Problem to solve: Could you give the listing again exactly, without its pictures?

Input data:
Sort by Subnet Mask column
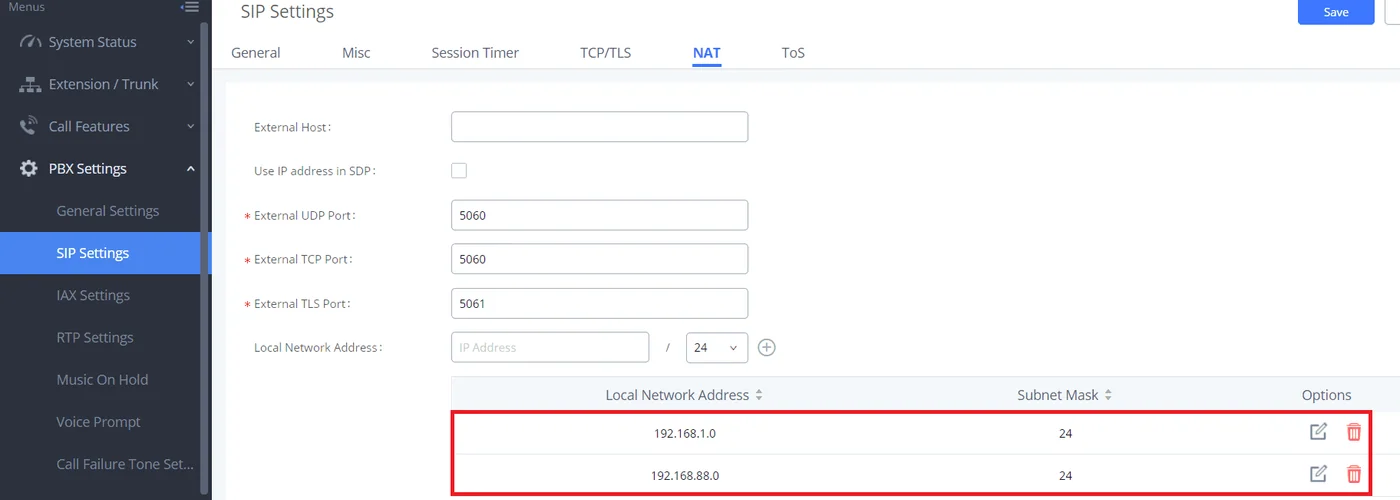This screenshot has height=500, width=1400. coord(1108,395)
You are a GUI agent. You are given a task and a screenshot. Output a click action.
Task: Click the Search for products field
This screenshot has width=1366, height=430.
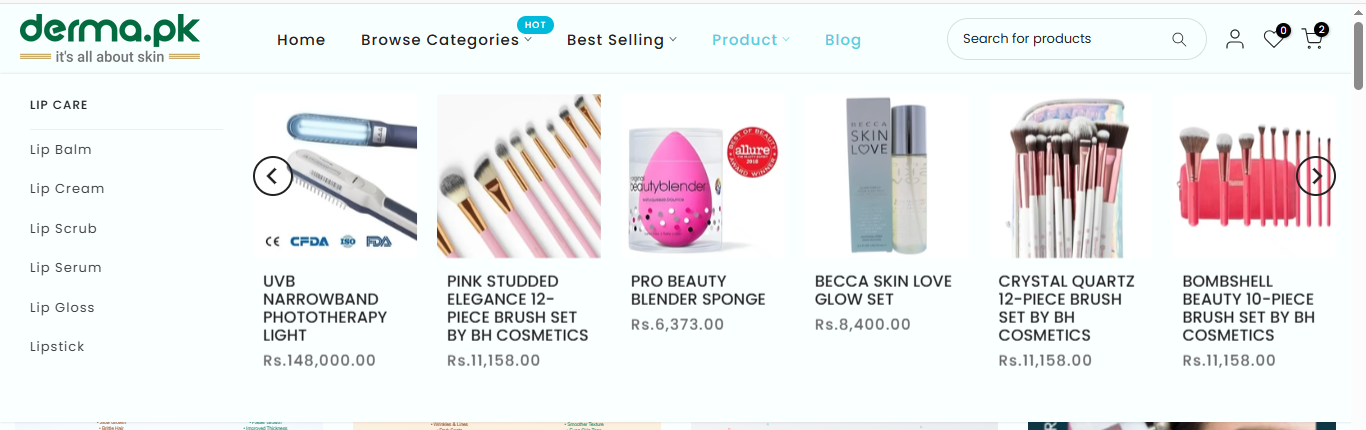pos(1060,39)
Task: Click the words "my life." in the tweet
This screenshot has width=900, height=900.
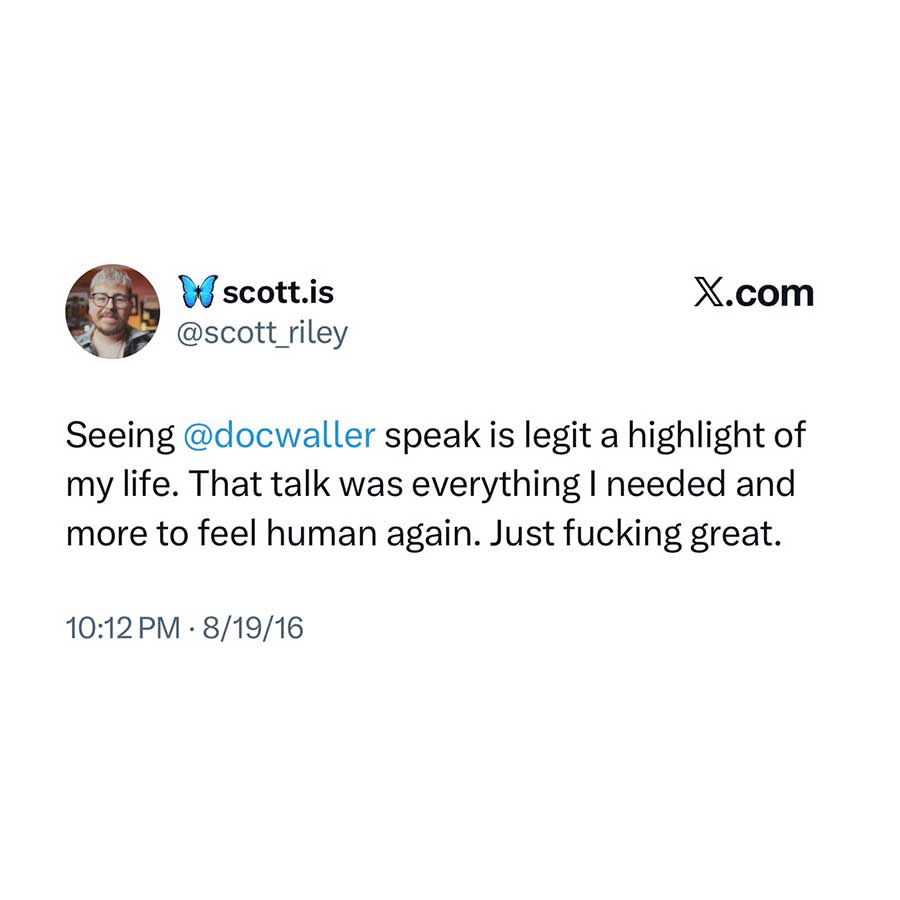Action: click(x=122, y=486)

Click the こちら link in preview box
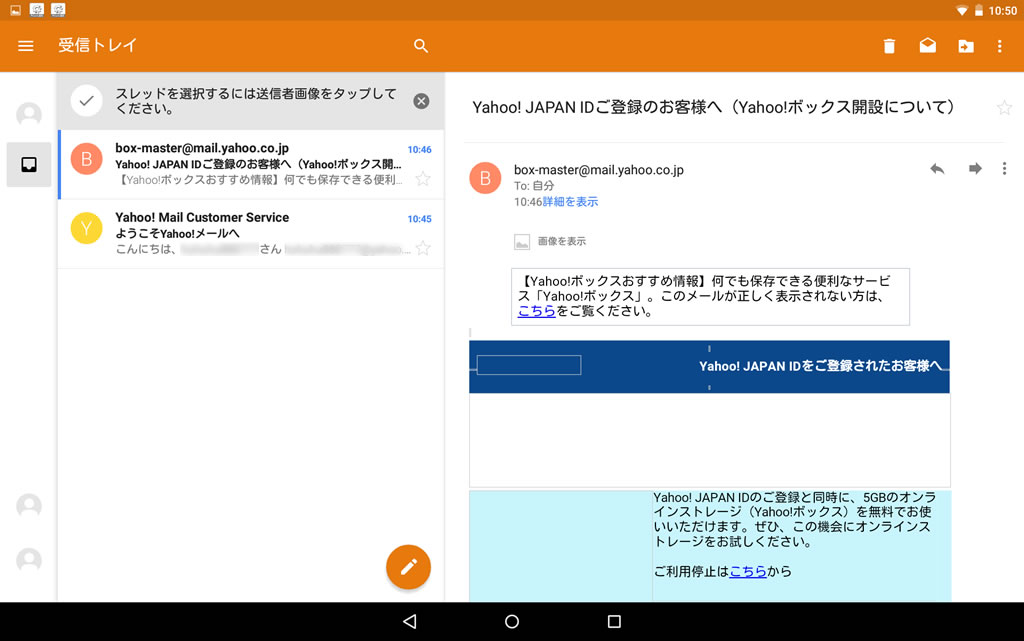click(x=536, y=311)
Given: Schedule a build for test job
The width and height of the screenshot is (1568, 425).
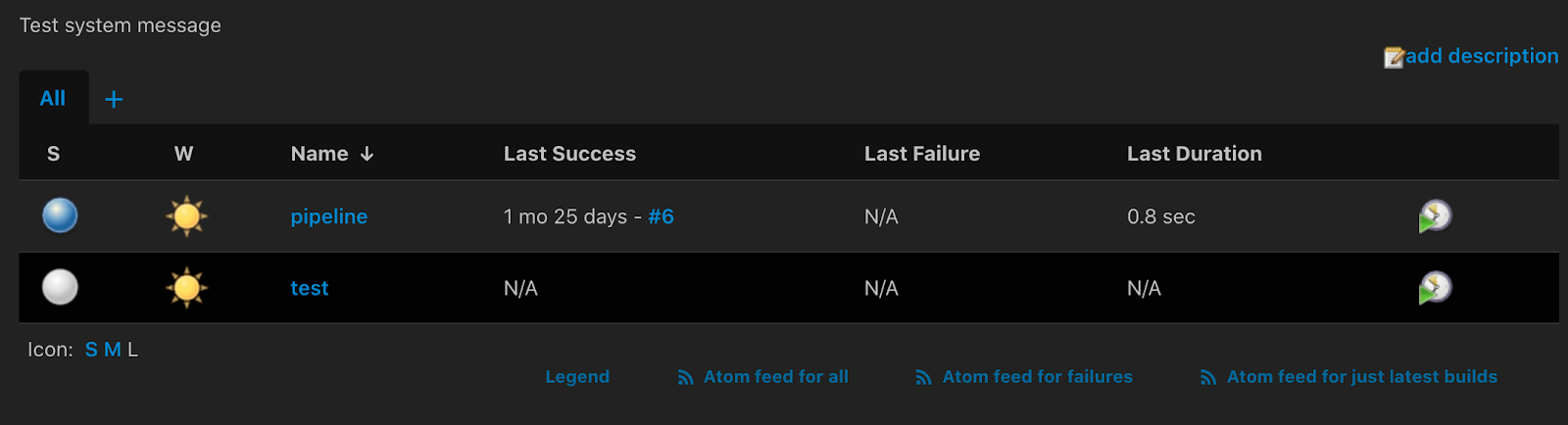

Your solution:
Sort by Subnet Mask column
This screenshot has height=500, width=1400. coord(1108,395)
You are a GUI agent. You are given a task and a screenshot. Output a click action.
Task: Click the Search for products field
This screenshot has width=1366, height=430.
pos(1060,39)
Task: Click the words "my life." in the tweet
This screenshot has width=900, height=900.
Action: click(x=122, y=486)

Click the こちら link in preview box
click(x=536, y=311)
Given: Schedule a build for test job
The width and height of the screenshot is (1568, 425).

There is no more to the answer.